## SOURCE TEXT
+ + +

LONDON, Oct 14 (Reuters) – The quality of education and training provided by African countries has worsened since 2014, leaving many of the continent’s growing population of young people ill-prepared to enter the job market, an influential report said on Tuesday.
The Ibrahim Index of African Governance (IIAG), the most comprehensive survey of its kind on the continent, found that on average enrolment and access to education was particularly low in the tertiary sector.
“This has resulted in the burgeoning youth population being faced with increasing struggles when entering the job market,” researchers at the Mo Ibrahim Foundation wrote in an interim update ahead of the full biennial report due to be published next year.
“The current pace of progress is going to fall behind demographic needs as the majority age group in Africa now is under-15.”
The report rates 54 African nations against criteria such as security, human rights, economic stability, just laws, free elections, corruption, infrastructure, poverty, health and education.
Demographic developments are a hot topic in Africa, which, according to United Nations data, is expected to account for more than half of the world’s population growth between 2015 and 2050. The continent’s population is projected to double by 2050, and could double again by 2100, the U.N. has said.
The IIAG interim report said that while African governments have made some progress in improving infrastructure since 2014, on average they were lagging well behind their ambitions to revamp their economies.

+ + +

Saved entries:

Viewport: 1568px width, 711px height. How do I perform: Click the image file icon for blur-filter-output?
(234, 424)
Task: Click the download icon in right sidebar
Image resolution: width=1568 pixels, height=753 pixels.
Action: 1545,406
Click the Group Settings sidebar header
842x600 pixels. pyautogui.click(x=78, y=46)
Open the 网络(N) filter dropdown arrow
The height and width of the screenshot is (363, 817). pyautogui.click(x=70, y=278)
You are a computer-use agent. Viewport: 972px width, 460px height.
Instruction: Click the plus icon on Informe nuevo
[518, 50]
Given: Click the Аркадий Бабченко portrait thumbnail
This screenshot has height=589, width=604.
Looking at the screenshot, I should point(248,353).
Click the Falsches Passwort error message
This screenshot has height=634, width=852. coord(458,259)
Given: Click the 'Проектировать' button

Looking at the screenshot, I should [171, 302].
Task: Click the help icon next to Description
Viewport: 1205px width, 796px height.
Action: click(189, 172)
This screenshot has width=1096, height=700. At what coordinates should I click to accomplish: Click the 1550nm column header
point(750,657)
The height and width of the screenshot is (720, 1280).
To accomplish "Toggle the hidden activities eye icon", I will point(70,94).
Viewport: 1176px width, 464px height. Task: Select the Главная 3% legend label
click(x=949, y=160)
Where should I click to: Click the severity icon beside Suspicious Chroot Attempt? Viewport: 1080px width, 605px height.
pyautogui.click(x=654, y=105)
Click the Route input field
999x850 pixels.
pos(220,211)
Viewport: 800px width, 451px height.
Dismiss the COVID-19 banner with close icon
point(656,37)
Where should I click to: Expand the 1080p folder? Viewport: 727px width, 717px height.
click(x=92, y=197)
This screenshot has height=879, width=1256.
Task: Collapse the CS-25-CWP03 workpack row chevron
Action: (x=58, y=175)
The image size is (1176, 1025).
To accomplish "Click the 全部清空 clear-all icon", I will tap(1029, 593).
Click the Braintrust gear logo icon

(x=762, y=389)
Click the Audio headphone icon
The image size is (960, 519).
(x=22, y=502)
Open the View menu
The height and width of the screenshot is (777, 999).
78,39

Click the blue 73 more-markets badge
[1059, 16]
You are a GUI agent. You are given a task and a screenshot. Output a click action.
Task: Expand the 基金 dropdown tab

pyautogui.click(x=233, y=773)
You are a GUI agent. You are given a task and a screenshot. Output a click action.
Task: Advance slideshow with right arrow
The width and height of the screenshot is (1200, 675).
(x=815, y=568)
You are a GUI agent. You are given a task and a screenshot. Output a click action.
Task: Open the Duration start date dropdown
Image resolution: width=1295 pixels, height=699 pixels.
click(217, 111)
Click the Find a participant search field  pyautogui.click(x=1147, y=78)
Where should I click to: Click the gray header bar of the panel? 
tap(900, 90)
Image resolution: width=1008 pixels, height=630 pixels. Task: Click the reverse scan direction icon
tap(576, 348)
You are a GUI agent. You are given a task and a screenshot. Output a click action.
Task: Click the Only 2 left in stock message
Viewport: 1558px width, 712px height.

+ + +

## PROBLEM 1
Reproduce the stretch from "The report rates" through "health and education." in the article on African education and governance, word for word.
## PROBLEM 2
Write the next part of the article on African education and governance, picking up after its final sentence.

## FINAL ANSWER 1
The report rates 54 African nations against criteria such as security, human rights, economic stability, just laws, free elections, corruption, infrastructure, poverty, health and education.

## FINAL ANSWER 2
“African governments have on average not managed to translate GDP growth into economic opportunities for citizens,” it said. “Progress since 2014 runs behind the rapidly growing working age population.”
The report noted more progress in health and nutrition, saying countries were making strong strides in combating communicable diseases and child and maternal mortality rates.
However, providing affordable quality healthcare for all citizens was still far off and the rising spread of undernourishment was a major area of concern, it added.
Researchers also criticised the widespread lack of key data across the continent, which impedes the ability of policymakers to monitor progress and adapt accordingly, saying vital population statistics had deteriorated significantly in recent years.
The report said just eight African countries had a birth registration system that covered 90% or more of the population over the last decade, and only three countries had a corresponding death registration system.
“Africa’s ‘data gap’ needs to be urgently addressed,” the report said. “This will create an environment conducive to sustainable and equitable development, ensuring no one is left behind.”